What needs to be done: Both the line with "Given: Tap Institution Holdings help icon" and the line with "Task: Open the 데이터맵 제주 menu" in the records below must appear in the output, along with every line between them, exactly and with nothing added.

Excerpted records:
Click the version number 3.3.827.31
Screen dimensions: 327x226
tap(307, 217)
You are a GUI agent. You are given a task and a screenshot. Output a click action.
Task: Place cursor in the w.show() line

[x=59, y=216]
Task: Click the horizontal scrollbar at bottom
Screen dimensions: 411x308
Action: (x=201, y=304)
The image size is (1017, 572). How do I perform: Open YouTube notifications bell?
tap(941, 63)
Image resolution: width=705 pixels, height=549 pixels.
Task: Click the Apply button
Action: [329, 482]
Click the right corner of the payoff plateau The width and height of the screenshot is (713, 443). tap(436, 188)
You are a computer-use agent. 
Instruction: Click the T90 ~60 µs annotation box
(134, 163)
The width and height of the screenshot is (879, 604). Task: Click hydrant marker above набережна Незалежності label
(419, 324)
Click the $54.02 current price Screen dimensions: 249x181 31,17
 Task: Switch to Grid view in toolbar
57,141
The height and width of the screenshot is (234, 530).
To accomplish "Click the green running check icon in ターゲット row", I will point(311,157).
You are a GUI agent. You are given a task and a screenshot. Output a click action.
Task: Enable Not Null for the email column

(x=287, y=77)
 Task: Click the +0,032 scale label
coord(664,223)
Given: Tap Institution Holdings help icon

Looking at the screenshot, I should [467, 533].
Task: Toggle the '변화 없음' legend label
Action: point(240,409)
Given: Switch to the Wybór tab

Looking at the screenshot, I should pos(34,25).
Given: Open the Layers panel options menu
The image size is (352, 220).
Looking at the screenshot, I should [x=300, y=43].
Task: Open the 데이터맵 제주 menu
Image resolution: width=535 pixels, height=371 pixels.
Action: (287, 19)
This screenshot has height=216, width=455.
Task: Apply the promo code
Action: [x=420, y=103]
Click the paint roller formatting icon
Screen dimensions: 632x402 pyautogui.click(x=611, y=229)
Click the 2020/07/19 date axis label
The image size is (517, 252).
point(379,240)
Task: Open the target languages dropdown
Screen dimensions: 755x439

Solution for this problem:
Given: Tap Institution Holdings help icon

Looking at the screenshot, I should [467, 533].
Task: Toggle the '변화 없음' legend label
Action: point(240,409)
Given: Switch to the Wybór tab

Looking at the screenshot, I should pos(34,25).
Given: Open the Layers panel options menu
The image size is (352, 220).
Looking at the screenshot, I should [x=300, y=43].
Task: Open the 데이터맵 제주 menu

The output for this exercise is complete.